Ausgewählter Textabschnitt —
※ ※ ※
Die Spatzen pfeifen es von den Dächern: Der Immobilienmarkt auf
Mallorca hat sich deutlich abgekühlt. Und zwar nicht erst seit den
Terroranschlägen am 11. September. Rechtsanwalt Jaime Lamas, der
sich auf Immobilienrecht spezialisiert hat, schätzt „dass wir uns
auf 30 bis 40 Prozent des Volumens von vor einem Jahr” bewegen. Vor
allem deutsches Kapital fließe deutlich spärlicher.
Lamas' Kollegen Hans von Rotenhan und Klaus Beyer bestätigen den
Rückgang: „Es ist ruhig geworden”, so Beyer. Über die Gründe dafür
herrscht unter den Juristen und unter den Immobilienmaklern auf
Mallorca weitgehend Einigkeit. Zum einen ist in den vergangenen
Jahren zu viel gebaut worden, wodurch ein Überangebot entstanden
ist. Dies vor allem in Lagen, die nicht erste Klasse sind. Matthias
Kühn, Mallorcas bekanntester Immobilienunternehmer, weist auf die
allgemein schlechte wirtschaftliche Lage in Europa und der Welt
hin: „Wir reden überall von Rezession. In Deutschland läuft der
Immobilienmarkt auch nicht so toll”. Hausgemacht ist das Problem
der Baupolitik, die potentielle Käufer regelrecht „abschreckt”, wie
Rotenhan feststellt. Man könne sich beim Kauf eines Baugrundstücks
nicht darauf verlassen, darauf auch wirklich etwas bauen zu dürfen.
Dazu kommt der „massive Niedergang der Aktienmärkte”, so Günter
Pölzelmayer von Casas & More. Der „hat viele deutsche Anleger
zutiefst verunsichert und die Mittel vernichtet, welche
normalerweise für den Erwerb einer Ferienimmobilie im Ausland
verwendet werden”.
Konsequenz: Die Preise stagnieren – allerdings auf hohem Niveau.
Immobilienunternehmer wie Edith Minkner von Profi-Konzept gehen von
„leichten Steigerungen” zwischen fünf und zehn Prozent pro Jahr
aus, allerdings lediglich bei „guten Lagen und guten Produkten”.
Ohnehin: „Das Preisniveau ist mit das höchste in Europa”, so Anwalt
Lamas. Ein Einfamilienhaus, das vor drei Jahren umgerechnet 750.000
Mark gekostet hat, sei jetzt für 1'5 Millionen zu haben. Während
eine Immobilie noch vor wenigen Jahren für den deutschen
Besserverdienenden auf Mallorca günstiger als in der Heimat war,
muss er jetzt mindestens so viel investieren wie in
Deutschland.
※ ※ ※
[Einträge aus einer Datenquelle]
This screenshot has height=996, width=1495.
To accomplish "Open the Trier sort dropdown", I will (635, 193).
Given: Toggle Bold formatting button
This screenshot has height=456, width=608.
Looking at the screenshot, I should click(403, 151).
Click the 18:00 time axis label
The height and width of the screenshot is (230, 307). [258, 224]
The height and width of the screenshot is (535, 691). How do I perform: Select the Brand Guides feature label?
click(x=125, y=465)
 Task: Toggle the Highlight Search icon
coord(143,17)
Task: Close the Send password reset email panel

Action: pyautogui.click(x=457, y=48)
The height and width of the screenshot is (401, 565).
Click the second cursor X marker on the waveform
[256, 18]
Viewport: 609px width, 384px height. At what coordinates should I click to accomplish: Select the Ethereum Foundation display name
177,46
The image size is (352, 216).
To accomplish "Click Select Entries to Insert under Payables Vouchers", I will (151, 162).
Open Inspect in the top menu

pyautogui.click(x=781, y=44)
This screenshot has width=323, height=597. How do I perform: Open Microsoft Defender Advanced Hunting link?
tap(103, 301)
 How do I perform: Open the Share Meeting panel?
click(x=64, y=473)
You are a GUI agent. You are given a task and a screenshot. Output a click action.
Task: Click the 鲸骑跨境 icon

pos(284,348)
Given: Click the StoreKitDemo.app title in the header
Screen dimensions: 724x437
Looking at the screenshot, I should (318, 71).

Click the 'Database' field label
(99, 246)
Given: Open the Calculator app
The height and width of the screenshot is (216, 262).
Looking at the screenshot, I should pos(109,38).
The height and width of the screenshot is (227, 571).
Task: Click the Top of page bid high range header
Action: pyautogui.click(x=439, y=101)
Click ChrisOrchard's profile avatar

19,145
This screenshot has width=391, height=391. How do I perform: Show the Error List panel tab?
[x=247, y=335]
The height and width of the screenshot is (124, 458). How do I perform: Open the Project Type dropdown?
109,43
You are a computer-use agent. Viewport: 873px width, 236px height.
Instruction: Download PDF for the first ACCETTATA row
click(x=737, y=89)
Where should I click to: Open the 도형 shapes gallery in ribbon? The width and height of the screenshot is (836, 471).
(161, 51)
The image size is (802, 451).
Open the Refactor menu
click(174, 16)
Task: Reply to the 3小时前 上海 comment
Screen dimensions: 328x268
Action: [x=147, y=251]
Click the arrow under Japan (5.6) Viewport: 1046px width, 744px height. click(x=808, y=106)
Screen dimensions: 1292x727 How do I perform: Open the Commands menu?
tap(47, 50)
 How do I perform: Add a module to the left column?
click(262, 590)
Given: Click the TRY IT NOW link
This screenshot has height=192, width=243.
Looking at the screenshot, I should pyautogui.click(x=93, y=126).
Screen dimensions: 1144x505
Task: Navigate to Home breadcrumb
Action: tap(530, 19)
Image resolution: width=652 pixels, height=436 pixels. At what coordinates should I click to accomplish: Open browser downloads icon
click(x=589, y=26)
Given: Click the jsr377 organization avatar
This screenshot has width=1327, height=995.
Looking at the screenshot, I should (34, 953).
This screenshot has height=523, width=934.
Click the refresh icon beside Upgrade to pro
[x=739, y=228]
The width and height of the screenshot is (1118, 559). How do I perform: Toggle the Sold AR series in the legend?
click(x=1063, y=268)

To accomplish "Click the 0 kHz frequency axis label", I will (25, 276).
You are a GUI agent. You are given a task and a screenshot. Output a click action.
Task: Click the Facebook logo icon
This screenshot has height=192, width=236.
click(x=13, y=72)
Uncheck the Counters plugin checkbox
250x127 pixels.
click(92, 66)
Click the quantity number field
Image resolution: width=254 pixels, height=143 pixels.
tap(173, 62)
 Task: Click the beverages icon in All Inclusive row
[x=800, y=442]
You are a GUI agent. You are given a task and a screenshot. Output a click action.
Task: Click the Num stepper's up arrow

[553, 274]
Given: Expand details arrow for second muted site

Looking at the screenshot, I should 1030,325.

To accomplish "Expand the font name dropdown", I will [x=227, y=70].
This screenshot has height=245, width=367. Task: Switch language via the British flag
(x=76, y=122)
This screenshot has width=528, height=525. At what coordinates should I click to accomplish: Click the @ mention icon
※ ※ ※
Dein Arbeitsauftrag — Kopiere aus dem Text über den Immobilienmarkt auf Mallorca wortgetreu die Passage von „Immobilienunternehmer wie Edith“ bis einschließlich „Deutschland.“. Die Einträge sind eigenständiges Material und gehören nicht zum Text über den Immobilienmarkt auf Mallorca.

Ergebnis der Übung —
Immobilienunternehmer wie Edith Minkner von Profi-Konzept gehen von
„leichten Steigerungen” zwischen fünf und zehn Prozent pro Jahr
aus, allerdings lediglich bei „guten Lagen und guten Produkten”.
Ohnehin: „Das Preisniveau ist mit das höchste in Europa”, so Anwalt
Lamas. Ein Einfamilienhaus, das vor drei Jahren umgerechnet 750.000
Mark gekostet hat, sei jetzt für 1'5 Millionen zu haben. Während
eine Immobilie noch vor wenigen Jahren für den deutschen
Besserverdienenden auf Mallorca günstiger als in der Heimat war,
muss er jetzt mindestens so viel investieren wie in
Deutschland.